第十三話

[第十三話]


「ま、まあいいわ。まだあなたが受かると決まったわけじゃないもの。あーあ、勇也くんだったらよかったのに」


「悪かったですね、勇也じゃなくて」


 ええ…。開口一番、これまたひどい言い草だ。


 嫌味を言われた俺は意趣返しとばかりに、紅絹先輩の後ろの席に座る。


「大方、仕送りじゃお金が足りないからってとこ?遊び盛りの男子はお気楽でいいわね」


「いえ、経済面は間に合ってますが、バイトでもしないと自堕落な生活を送ってしまいかねないので始めようかなと」


「しっかりしてるのね、意外に」


 意外にとは何だ、とは言えない。何を言い返されるか分かったもんじゃない。


 彼女はバスに乗りながら俺と会話しつつ、さらに手に持った文庫本を読んでいる。こんなこと、普通の人じゃできない。優れた集中力の持ち主なんだろう。
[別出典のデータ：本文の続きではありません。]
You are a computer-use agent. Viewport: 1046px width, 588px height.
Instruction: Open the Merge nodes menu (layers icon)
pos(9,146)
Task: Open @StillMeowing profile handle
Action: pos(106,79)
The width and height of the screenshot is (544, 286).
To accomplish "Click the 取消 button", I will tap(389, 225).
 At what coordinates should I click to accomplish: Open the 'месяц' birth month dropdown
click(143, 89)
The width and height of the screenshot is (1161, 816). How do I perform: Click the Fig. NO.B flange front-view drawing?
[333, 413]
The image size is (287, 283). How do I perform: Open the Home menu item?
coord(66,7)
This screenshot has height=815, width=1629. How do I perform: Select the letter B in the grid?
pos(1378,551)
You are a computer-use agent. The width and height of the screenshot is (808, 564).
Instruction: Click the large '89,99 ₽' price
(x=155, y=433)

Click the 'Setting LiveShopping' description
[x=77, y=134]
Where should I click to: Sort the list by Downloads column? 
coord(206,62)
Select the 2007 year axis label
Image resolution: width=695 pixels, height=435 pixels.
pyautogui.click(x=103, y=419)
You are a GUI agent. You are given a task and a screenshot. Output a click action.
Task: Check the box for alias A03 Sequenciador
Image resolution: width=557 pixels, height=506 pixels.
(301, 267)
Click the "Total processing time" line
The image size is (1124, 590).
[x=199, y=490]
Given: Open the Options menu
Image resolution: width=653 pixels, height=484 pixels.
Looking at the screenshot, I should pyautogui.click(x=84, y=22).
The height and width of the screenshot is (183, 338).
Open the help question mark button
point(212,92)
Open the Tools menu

 というか、ミーティングの時とだいぶ印象が違うな。女性というのは大勢でいるときと一人でいるときで印象が変わるものなのだろうか。俺を含めた男子はそういうのに鈍くて分からない。


「私はね、色んな人と本に出会えるから始めたの。あ、バイトの話ね」


 視線を本に釘付けにしながら、先輩は話を続ける。急に深い話をし始めるな。


「『本はひとりでに生まれるわけじゃない。人が人に何かを伝えたいと思うときに生まれる』。父が好きな言葉よ。私もこの言葉が好き。父みたいな小説家になるために、私は努力を惜しまない」


 じゃあ、何で……。


「じゃあ、何でという顔をしているわね。なんで桜杏高校に入学したのかって思ってるんでしょ?答えは簡単よ。父を超えるため」


「超える?」


 もう、なぜ心が読まれてるなんて野暮なことは聞かない。


 俺は気にせず、純粋な疑問を彼女にぶつける。


「その意味はね、……あ、そろそろ着くわ。私は店頭に出てていないと思うけど、面接、受かることを祈ってるわ。精々頑張んなさい」


 そう早口で言うと、紅絹先輩は早足でバスを降りていった。


 超えるって何だろうか?来週の部活で聞いてみるかと思い、俺は紅絹先輩の分と合わせて送迎バスの料金を払うのだった。



 ※※※



「それじゃあ、本日はよろしくお願いします。店長の秋元と申します」


「はい。桜杏高校一年生、十六歳の柊透です。よろしくお願いします」


「ははは、そう硬くならなくていいよ。面接なんて形式的なものだからね」


 パリッとした白いワイシャツの上に緑色のエプロンを羽織った銀の細淵メガネの男性、秋元さんはそう言うと、相好を崩して笑った。意外とユーモラスな人なのかもしれない。


「聞くことは一つだけ。週に何日だけ勤務できるかってことと、どうしてうちに入ろうと思ったのかってことだよ」


 愛想が良さそうな顔をしたがっしりめの体格の男性は、一つだけと言いながら二つ質問してきた。


 早速言っていることが矛盾しているが、紅絹先輩があのザマだし、店長はバイト店員に似るのだろうか。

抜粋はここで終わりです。